**Problem description:** Wherever the string "target" turns up in the data, copy the whole line.

(Stored data)
━━━━━━━━━━━━━━━━━━━━━━━━━━━━━━

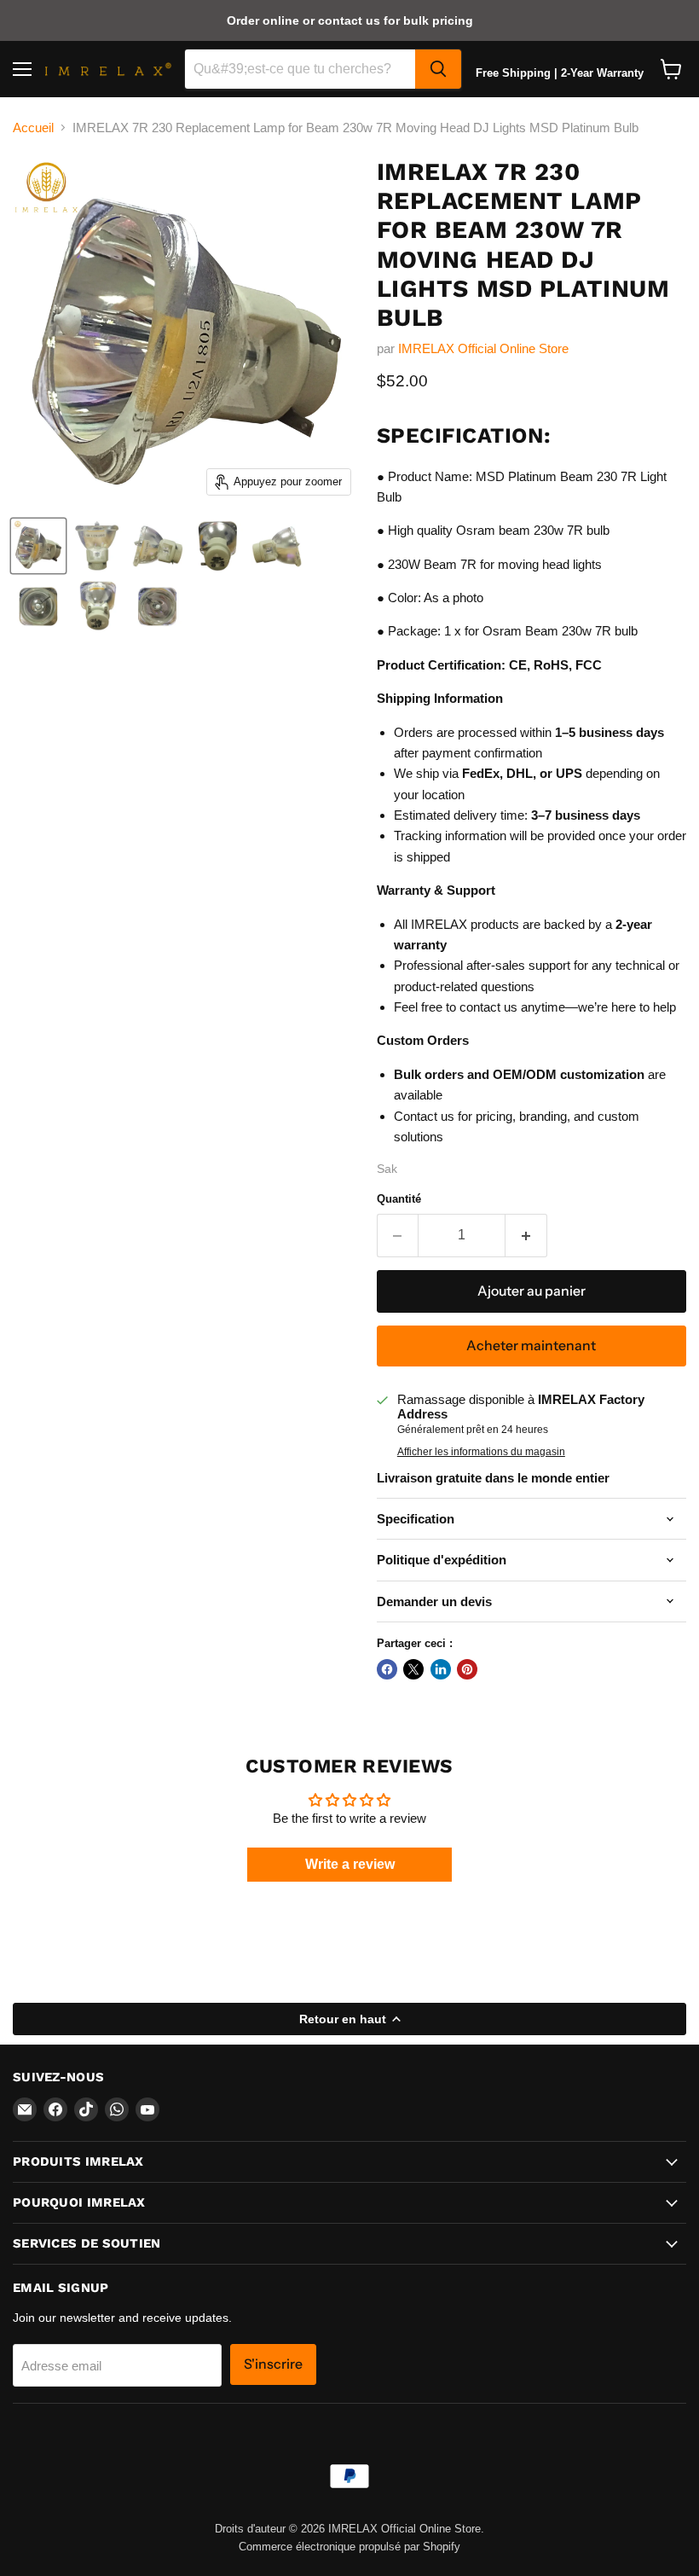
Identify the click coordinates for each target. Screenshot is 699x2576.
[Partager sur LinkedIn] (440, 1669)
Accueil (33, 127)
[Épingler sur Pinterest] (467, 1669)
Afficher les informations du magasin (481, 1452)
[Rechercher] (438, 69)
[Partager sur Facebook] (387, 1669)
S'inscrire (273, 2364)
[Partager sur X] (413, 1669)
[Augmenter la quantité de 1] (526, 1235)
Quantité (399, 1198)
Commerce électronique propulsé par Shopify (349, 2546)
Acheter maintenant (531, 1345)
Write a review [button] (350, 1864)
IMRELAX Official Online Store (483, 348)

━━━━━━━━━━━━━━━━━━━━━━━━━━━━━━

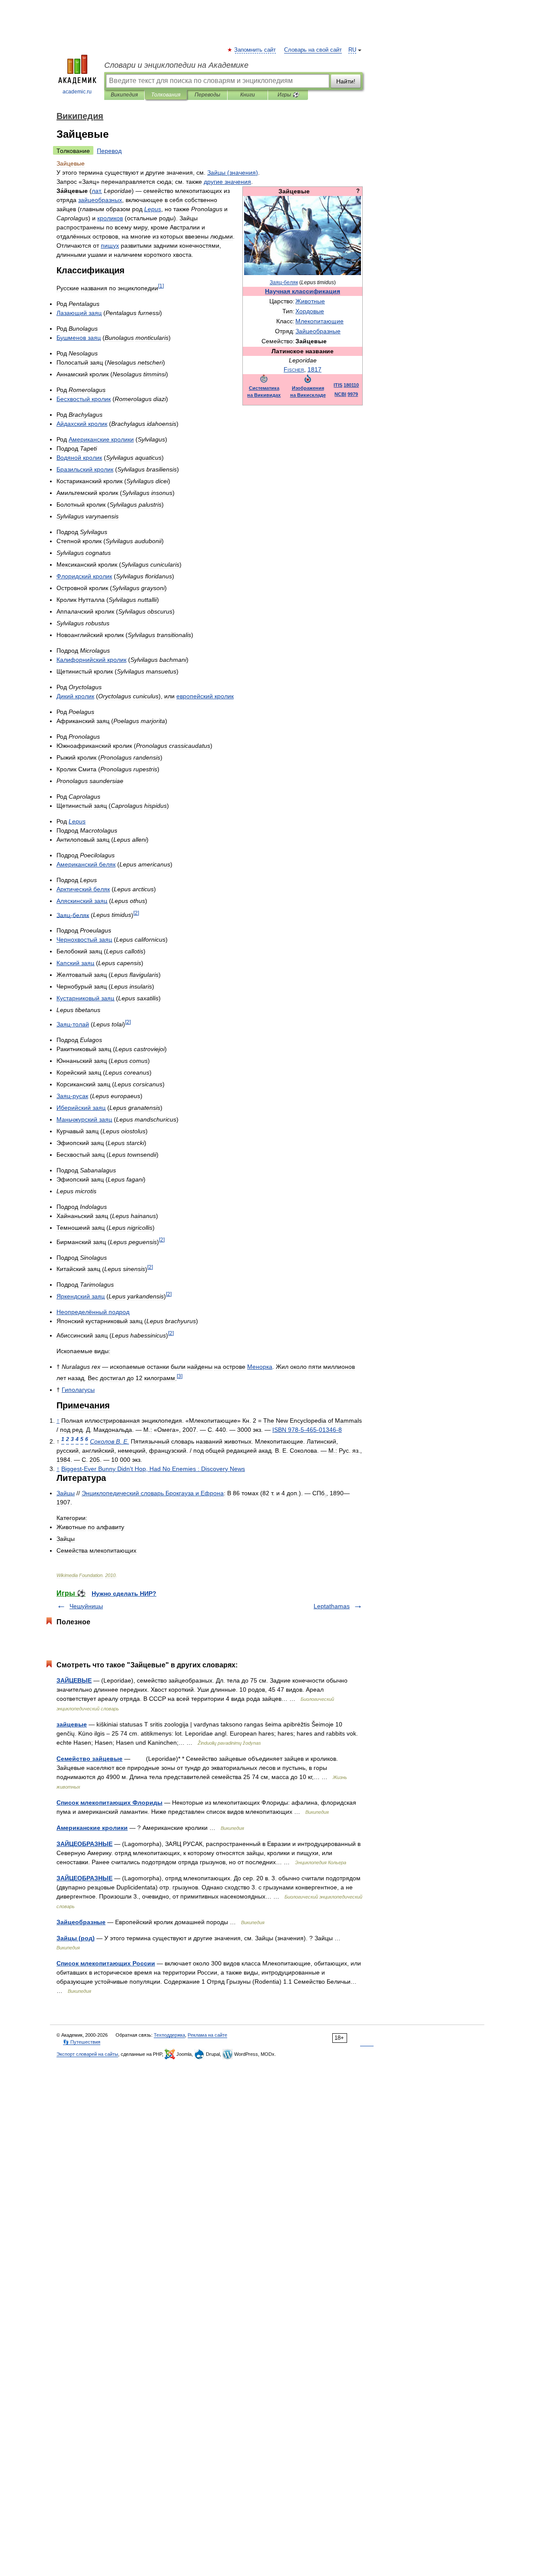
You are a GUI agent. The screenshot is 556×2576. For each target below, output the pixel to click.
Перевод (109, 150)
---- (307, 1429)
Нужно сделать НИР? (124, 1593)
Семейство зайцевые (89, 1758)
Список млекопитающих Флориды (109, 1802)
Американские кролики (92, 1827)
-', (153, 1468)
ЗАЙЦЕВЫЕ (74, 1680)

━━━━━━━━━━━━━━━━━━━━━━━━━━━━━━

**Written reply:**
Identify the click coordinates for each target. Screenshot is 699x2576.
You are a GUI agent. The screenshot is 556×2576. For each target below, output the pixel to click.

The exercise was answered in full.